Conclusions and future work
We propose a fault-tolerant privacy-preserving cloud-based data aggregation scheme for lightweight health data. Our proposed scheme takes advantage of the numerous capabilities of the cloud by enabling an HC to delegate data aggregation tasks to the cloud. In our proposed scheme, we implement YASHE to protect the patient's identity and privacy, which enables the cloud to calculate the aggregation result with encrypted data. For differential privacy, we distribute noise among the MWs. Although our scheme enables the HC to verify the correctness of the aggregation result, our fault tolerance scheme is proactive and based on a future ciphertext mechanism. For increased efficiency, we enable the HC to control the number of acceptable malfunctioning nodes.

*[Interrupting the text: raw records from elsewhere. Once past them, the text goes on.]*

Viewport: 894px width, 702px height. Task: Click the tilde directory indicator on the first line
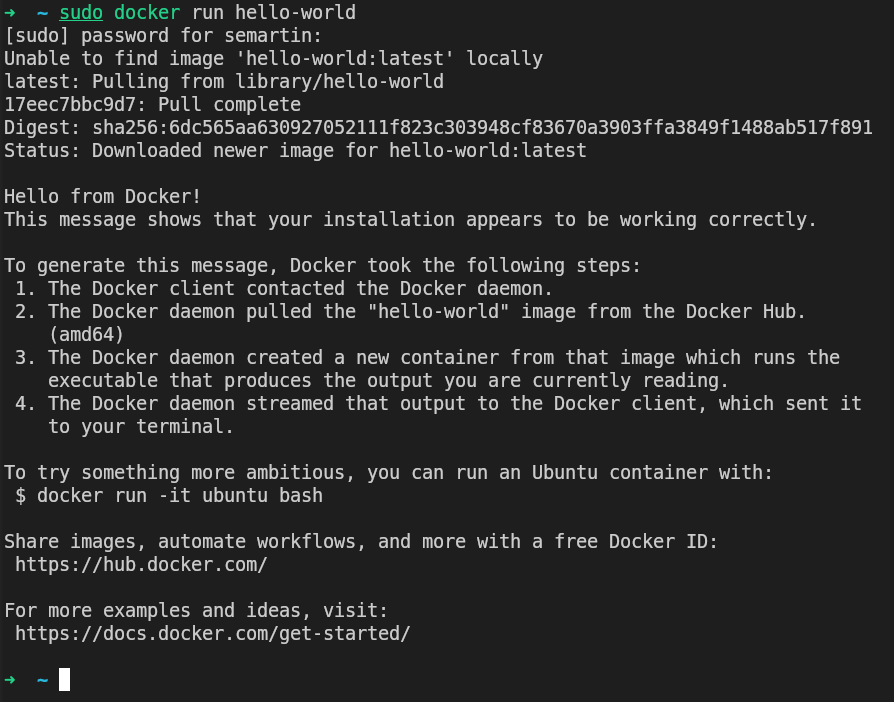pos(43,13)
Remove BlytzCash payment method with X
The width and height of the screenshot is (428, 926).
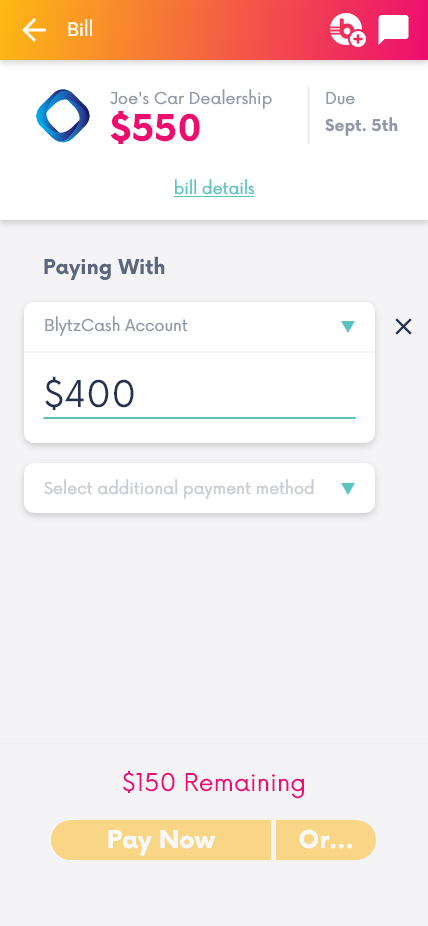point(403,327)
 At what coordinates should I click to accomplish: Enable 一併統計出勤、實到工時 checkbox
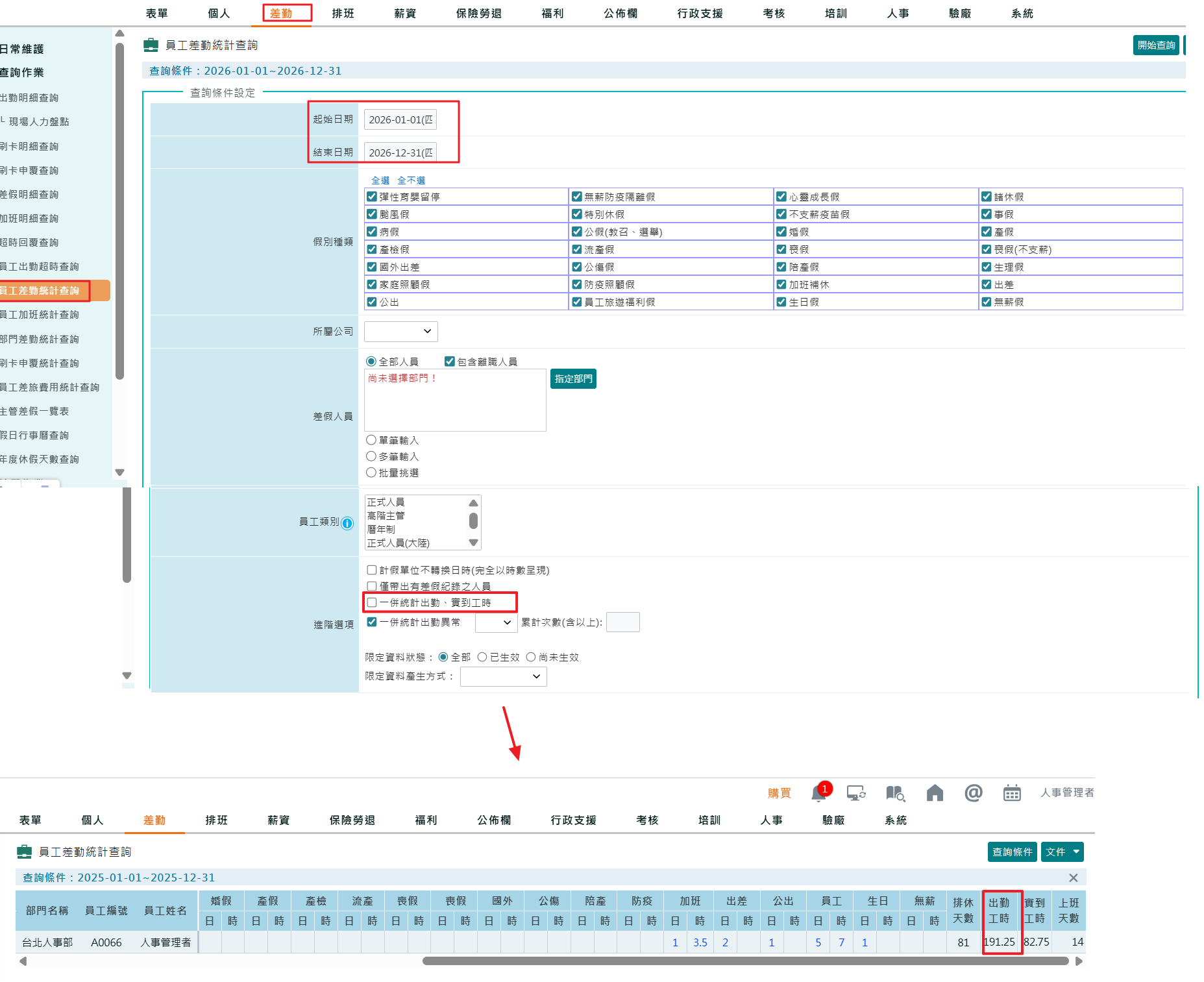pyautogui.click(x=372, y=602)
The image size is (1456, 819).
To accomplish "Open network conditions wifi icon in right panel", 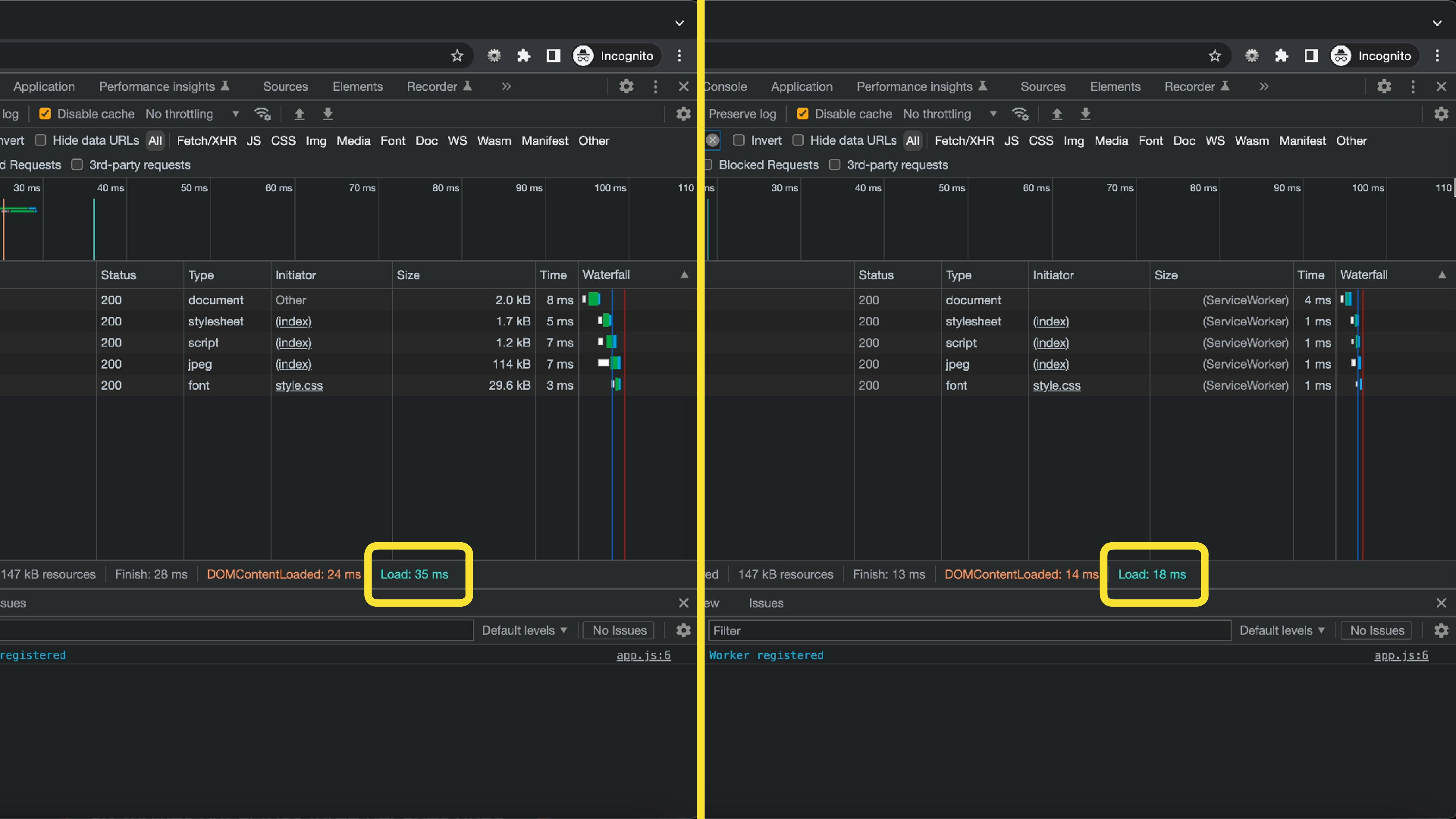I will pos(1020,114).
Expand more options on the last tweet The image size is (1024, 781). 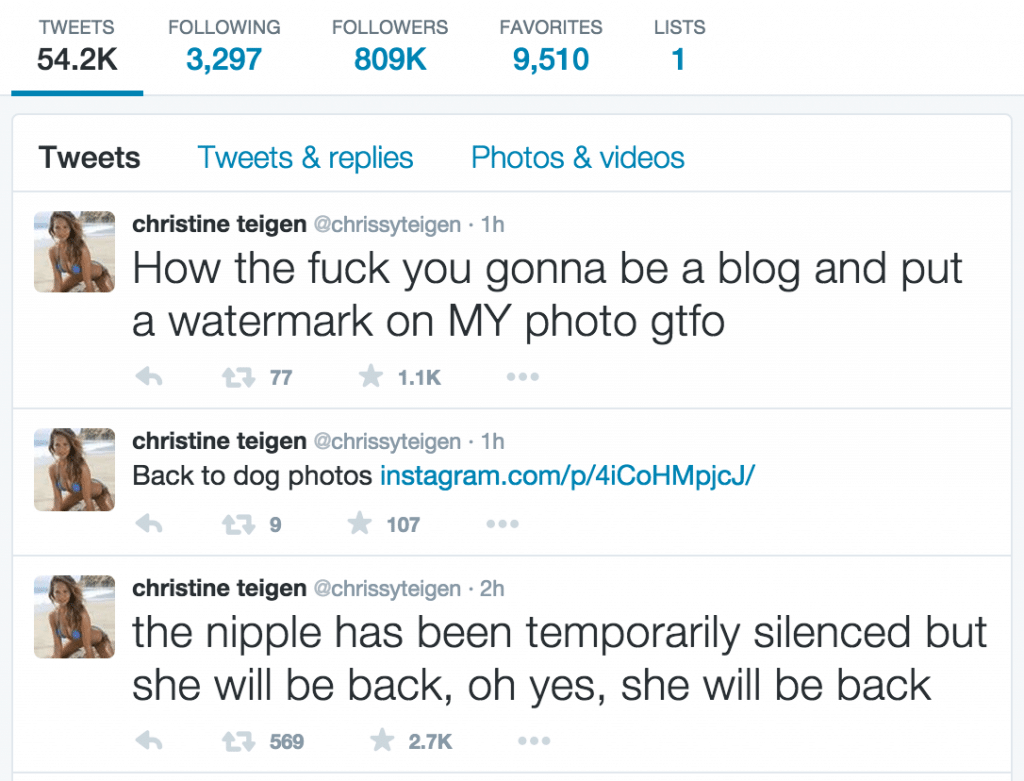click(x=534, y=741)
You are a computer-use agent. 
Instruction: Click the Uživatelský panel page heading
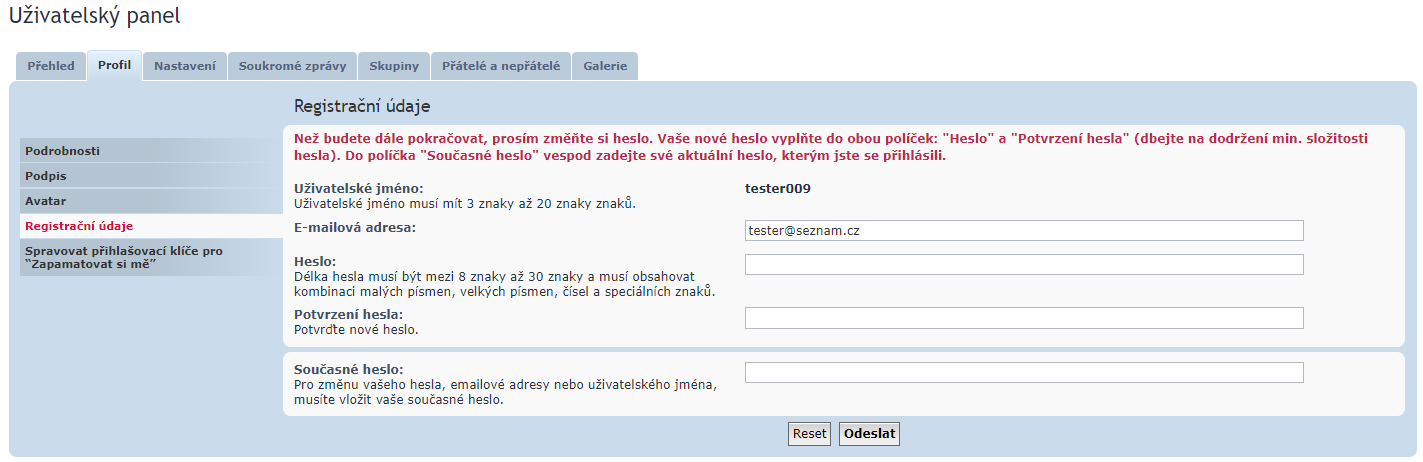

Compared with the aggregation process in the scheme of Won et al. [10], that in our scheme has a lower aggregation error and is not affected by the number of malfunctioning nodes. In addition, the performance evaluation shows that the computational overhead is significantly reduced. Unlike the encryption time in the scheme of Won et al. [10], that in our scheme is not affected by the number of participants utilized. The simulation results demonstrate the efficiency and feasibility of our scheme. In future work, we will improve our scheme to support multifunctional health data aggregation. Additionally, we will apply batch verification instead of individually verifying the reported data, which will improve the performance of the scheme.
Acknowledgments
This research project was supported by a grant from the Research Center of the Female Scientific and Medical Colleges, Deanship of Scientific Research, King Saud University.
Conflict of interest
All authors declare no conflicts of interest in this paper.